We didn’t get the Tiger Woods-Rory McIlroy singles matchup that seemed to top everyone’s must-see list for the weekend.
We also didn’t see the kind of play from Tiger Woods that he showed while being a serious contender in the FedEx Cup playoffs.
Do you suppose those two facts are related at all?
We didn’t get either of those things for a simple reason: This is a new era in the chronology of Tiger Woods' career. It’s an era when Woods may well continue to be a good golfer on the PGA Tour and worldwide, but it’s also an era in which the word “dominant” will not be seen in the same sentence as Woods’ name.
The 36-year-old who once personified domination showed, in the Ryder Cup at Medinah Country Club this weekend, that his ability to hit those clutch shots on demand is no longer there.
He went winless in four matches, dropping his record to 13-17-2 overall, 4-2-1 in singles, 4-9-1 in foursomes and 5-7-0 in four balls.
Earlier in the week, Woods had done a mea culpa in the media center for the fact that he had been a member of a winning Ryder Cup team only once. He graciously took the blame for not earning enough points to help his teammates, as well he should (via Jill Painter of the Daily News).
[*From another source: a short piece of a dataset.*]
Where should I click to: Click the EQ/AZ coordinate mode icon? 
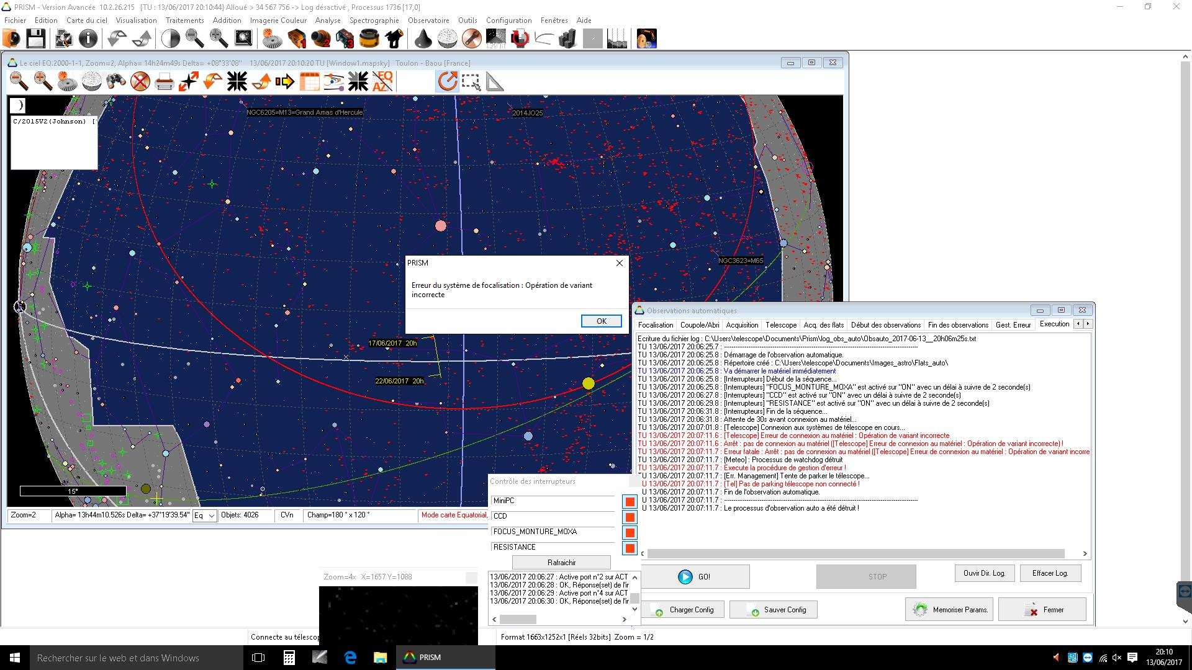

He was, outside of a few holes, basically useless the whole weekend.
In the first round of matches on Friday, Woods and partner Steve Stricker did not play well and were beaten by Ian Poulter and Justin Rose, 2-and-1. In the afternoon, the United States pair fell to Ryder Cup rookie Nicolas Colsaerts and Lee Westwood, 1-up. However, it should be noted that Colsaerts had eight birdies and an eagle on his own ball in that match. Woods made seven birdies in that session, but it wasn’t enough.
Coach Davis Love III did the wise thing and sat Woods Saturday morning but paired Woods and Stricker again in the afternoon—with predictable results. Luke Donald and Sergio Garcia beat them, 1-up.
Love III has made no mistake in benching Woods Saturday morning. His mistake was not keeping him there in the afternoon. The Europeans got a monstrous boost from coming back and winning points in the last two matches of the day, including the Woods-Stricker match.
Sitting out a match is something new for Woods—Saturday was his first time. But the spin early in the week was that many players were going to get a rest so they could be fresh for the Sunday singles.
It became obvious, however, Woods needed a rest not to get ready for Sunday but to try to win a point or two. Even with a session off on Saturday, Woods still struggled Sunday.
More telling, however, is how Love III tried to hide Woods in the singles lineup. Instead of putting him in the middle of critical early matches as he might have done in his younger days, he put Woods in the “anchor” position, 12th.
With a lead of 10-6 going into the singles, Love III stuck Woods in a place where he didn’t think he could hurt the team. The ultimately unfunny joke was on Love III when the Europeans ran off wins in the first five singles matches and suddenly thrust his two winless players, Stricker and Woods, into the spotlight.
Both of them failed, Stricker losing outright and Woods throwing away an opportunity to at least get an overall tie in the matches. He three-putted the final hole.
When the U.S. team needed him most, Woods didn’t make a birdie all day.
Woods never felt the Ryder Cup was all that big of a deal when he was the young phenom. That has changed as time has moved on, but Woods hasn’t been able to find success in this prestigious event. The only time the U.S. has won in the last six Ryder Cups (2008 at Valhalla), Woods didn’t play. But, hey, there are other great golfers in the history of the game who could never find Ryder Cup success as well. Guys like Fred Couples (7-9-4), Ben Crenshaw (3-8-1), Raymond Floyd (12 16-3) and Curtis Strange (6-12-2) all struggled.
Woods said in an interview with NBC taped before the event that, after being the youngest guy on the U.S. Ryder Cup teams, he suddenly finds himself as one of the oldest.
Woods continues to maintain his swing is very close and he’s on to something very good. Healthy or not and new swing or not, his record in the Ryder Cup doesn’t make sense. By contrast, he’s 18-11-1 in Presidents Cup competition.
He’ll continue to make Ryder Cup teams, no doubt, but he should not be relied on so heavily in future competitions. Hey, he had a very good year on the PGA Tour with those three wins, but he once again didn’t get it done when his teammates needed him most.
Hopefully, Woods will accept a lesser role with the grace and professionalism that might be expected from the former No. 1 player in the world. Now that he has progressed into the role of “good teammate,” perhaps he can take that one step further and take the younger guys who will be making the team under his wing and help them learn from his seven Ryder Cup appearances.
That learning would be of the “do as I say, not as I do” variety, of course.
This is, by no means, a closing of the casket lid on Woods’ career. Remember, he’s only 36. If his body holds up and he remains focused on his chase of Jack Nicklaus’ major championship record, there is still much success out there to be had.
Just don’t expect that success to happen in the Ryder Cup. There is no real explanation for it, but it’s obvious Woods is not a Ryder Cup kind of guy.